▶ Trecho exibido:
((

Confesso: fui Otário !!!


Tenho grandes amigos. Um deles é o Mozaniel Almeida. Amizade nascida no RL e estendida para o resto de nossas vidas.

O cabra é meu conterrâneo, aqui de Teresina, embora resida em Aracaju há muitos anos. Não é poliglota e muito menos troglodita, mas, escreve “causos” como poucos... seja pela qualidade do texto ou em virtude do bom-humor refinado e marcante.


Mozá usa um epíteto engraçado e sugestivo 
— Um Piauiense Armengador de Versos. É conhecidíssimo e amado no Recanto das Letras.

É intelectual dos bons e sonetista notável. Sabe tudo e mais um pouco sobre qualquer assunto que se converse, mesmo que se trate de uma lenda siberiana, contada pelos oficiais alemães, durante a 1ª Guerra Mundial. Possui memória do tamanho dum elefante (trilhóes de gigabytes). Aquilo que sei nas entrelinhas, ele conhece  com profundidade e detalhes.


Além dessas características, tem algo absolutamente sui generis: seus comentários costumam ser melhores do que os próprios escritos que lhe dão origem. Pelo menos em relação aos meus, assevero ser verdadeiro!.

E, dentre mais de centena de extraordinários textos, postados no RL, criou a graciosa série “Coisas que só acontecem comigo”. São causos divertidos e margnificamente contados, que, de pés juntos e dedos entrelaçados, o escriba jura verdadeiros. Eu, sinceramente, mesmo que desconfie um pouquinho... ACREDITO SEMPRE!!!

Pois bem... dentre os diversos causos interessantes que postou no RL, destaco o relato das artimanhas utilizadas por um esperto cidadão, ao lhe dar golpe num caixão de defunto. Quando li, lembrei-me imediatamente de algo ocorrido comigo, muito vexatório. Vou descrevê-lo!!!

Era estudante de economia em Recife. Tinha uns dezoito anos. Morava com conterrâneos, num apartamento alugado, localizado nas imediaçãoes da Universidade Federal de Pernambuco: espécie de república de estudantes piauienses.

Vivia num momento especialíssimo. Havia passado num vestibular, concorridíssimo, com pontuação das mais elevadas. Por conta disso, meu pai fez um sacrifício e me deu um carro ZERO... um fiat 147, o auto da moda, naqueles tempos.

))

▶ Linhas de dados:
((

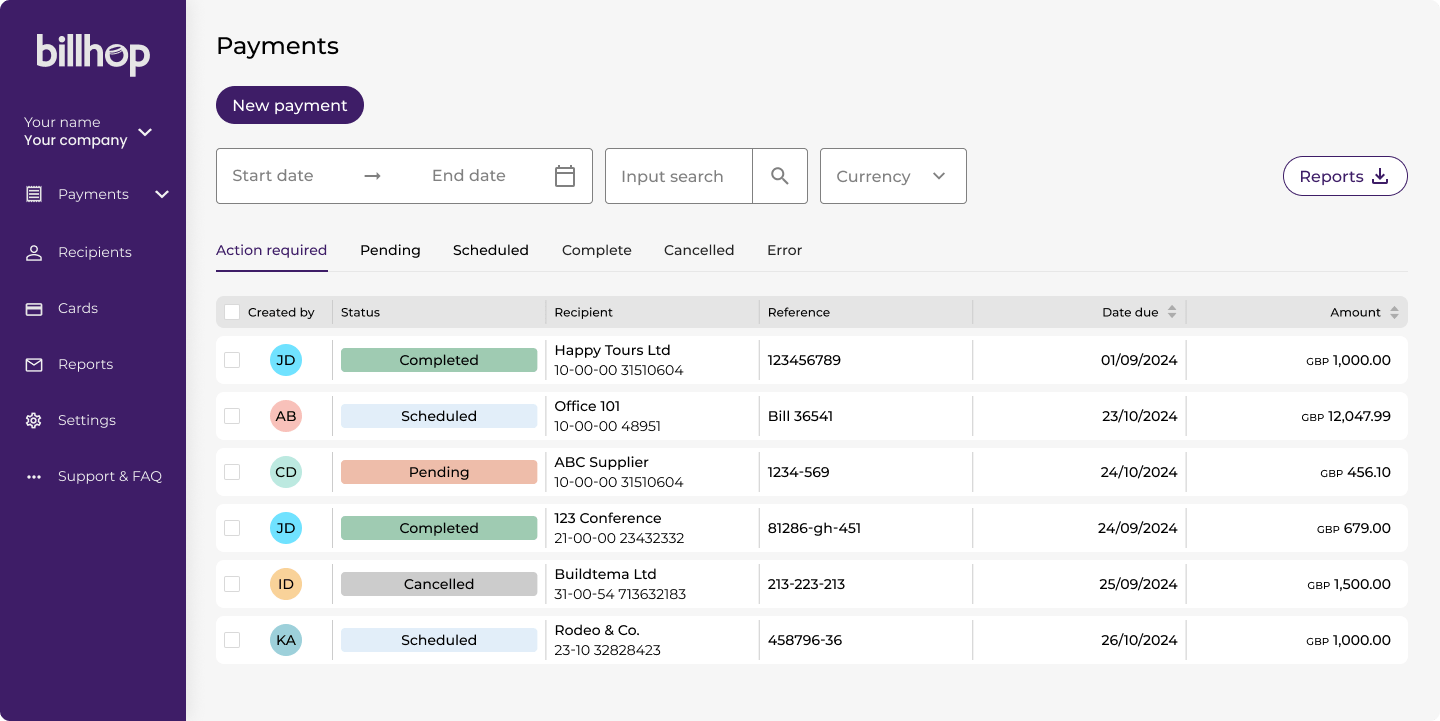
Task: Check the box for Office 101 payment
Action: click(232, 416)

))
((

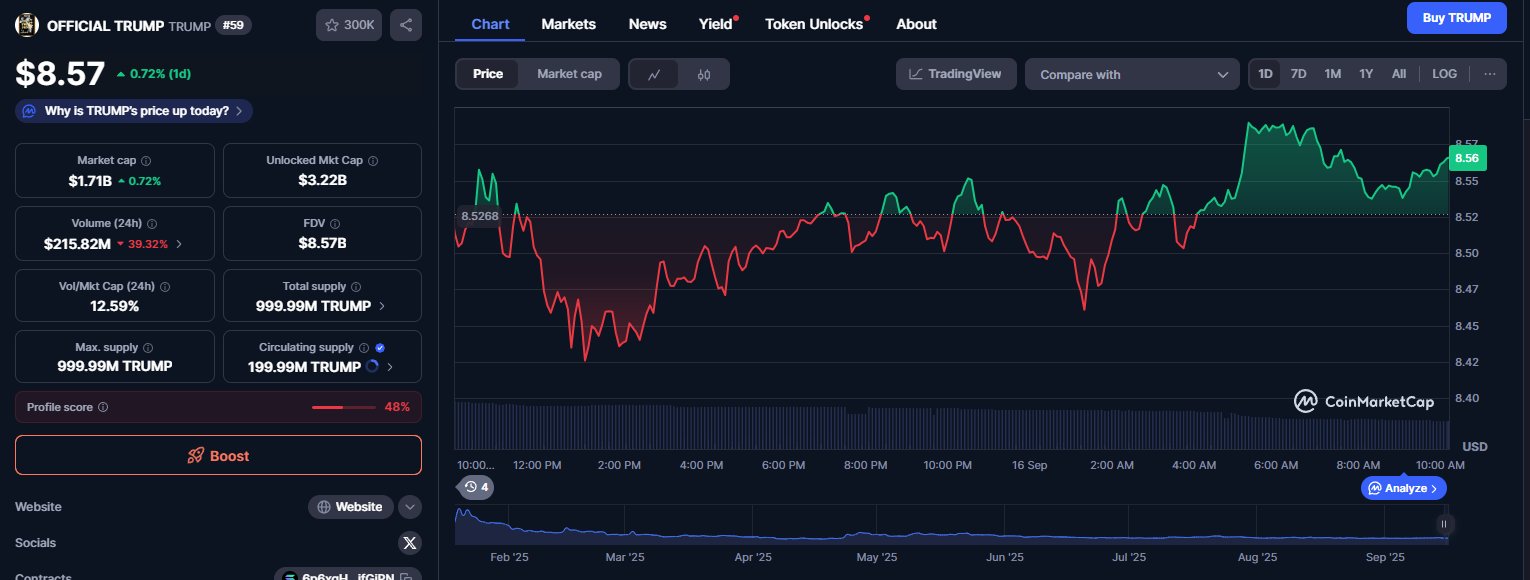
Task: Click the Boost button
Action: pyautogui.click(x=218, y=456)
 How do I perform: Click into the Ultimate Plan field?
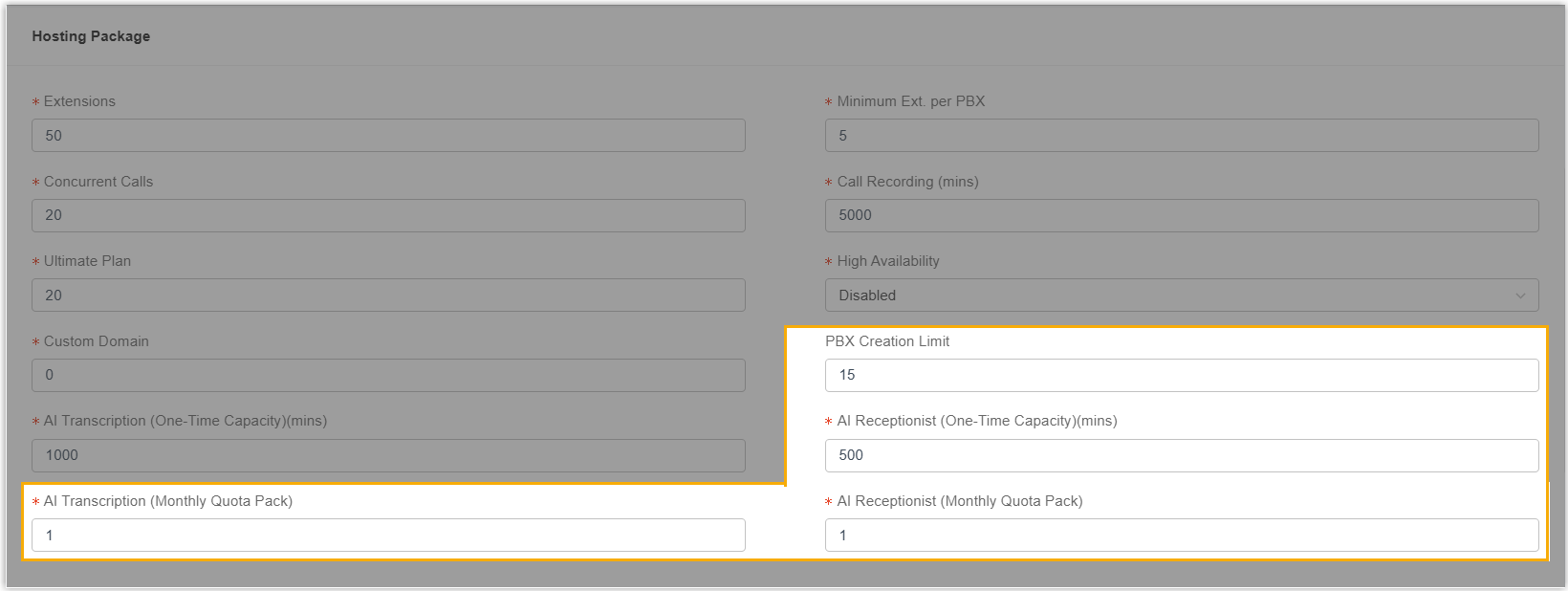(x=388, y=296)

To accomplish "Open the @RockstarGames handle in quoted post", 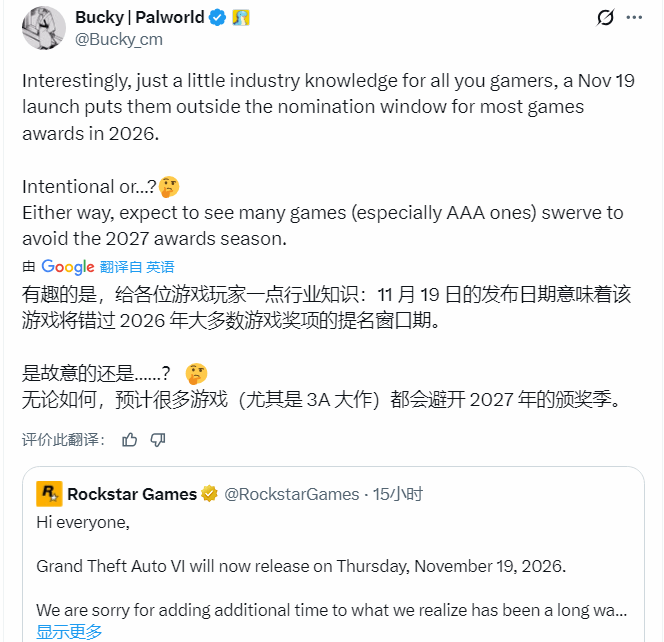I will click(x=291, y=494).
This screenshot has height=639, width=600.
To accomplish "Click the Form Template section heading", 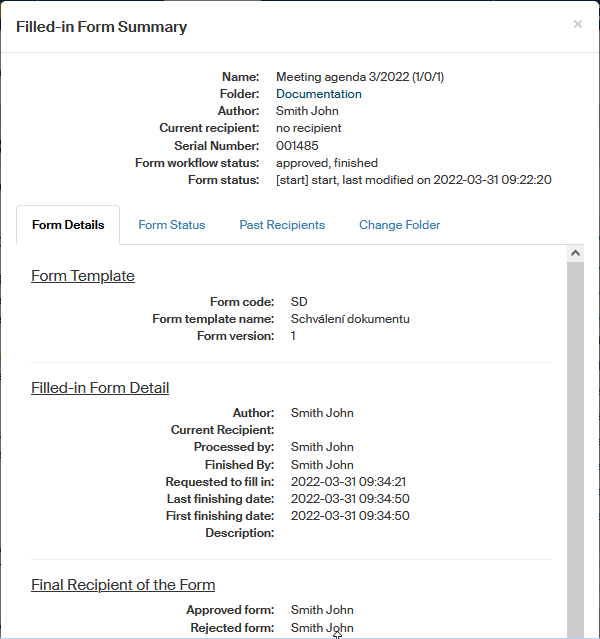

))

▶ Desafios:
a) Responda com base no trecho exibido:
(i) Em que cidade Mozaniel Almeida mora há muitos anos?
(ii) Que carro o pai de quem narra deu de presente?
(iii) Que curso quem narra fazia em Recife?
b) Reproduza ao pé da letra o trecho exibido, de "Mozá usa um epíteto" até "assevero ser verdadeiro!.".
c) Diga se cada frase combina com o trecho exibido, com sim ou não, e cite as palavras do trecho que decidem:
(i) Mozaniel Almeida é poliglota.
(ii) A amizade entre os dois nasceu no RL.
(iii) Quem narra tinha uns dezoito anos quando estudava em Recife.

▶ Soluções dos desafios:
a)
(i) Aracaju
(ii) Um Fiat 147 zero
(iii) Economia

b)
Mozá usa um epíteto engraçado e sugestivo 
— Um Piauiense Armengador de Versos. É conhecidíssimo e amado no Recanto das Letras.

É intelectual dos bons e sonetista notável. Sabe tudo e mais um pouco sobre qualquer assunto que se converse, mesmo que se trate de uma lenda siberiana, contada pelos oficiais alemães, durante a 1ª Guerra Mundial. Possui memória do tamanho dum elefante (trilhóes de gigabytes). Aquilo que sei nas entrelinhas, ele conhece  com profundidade e detalhes.


Além dessas características, tem algo absolutamente sui generis: seus comentários costumam ser melhores do que os próprios escritos que lhe dão origem. Pelo menos em relação aos meus, assevero ser verdadeiro!.

c)
(i) Não: "Não é poliglota e muito menos troglodita"
(ii) Sim: "Amizade nascida no RL e estendida para o resto de nossas vidas."
(iii) Sim: "Tinha uns dezoito anos."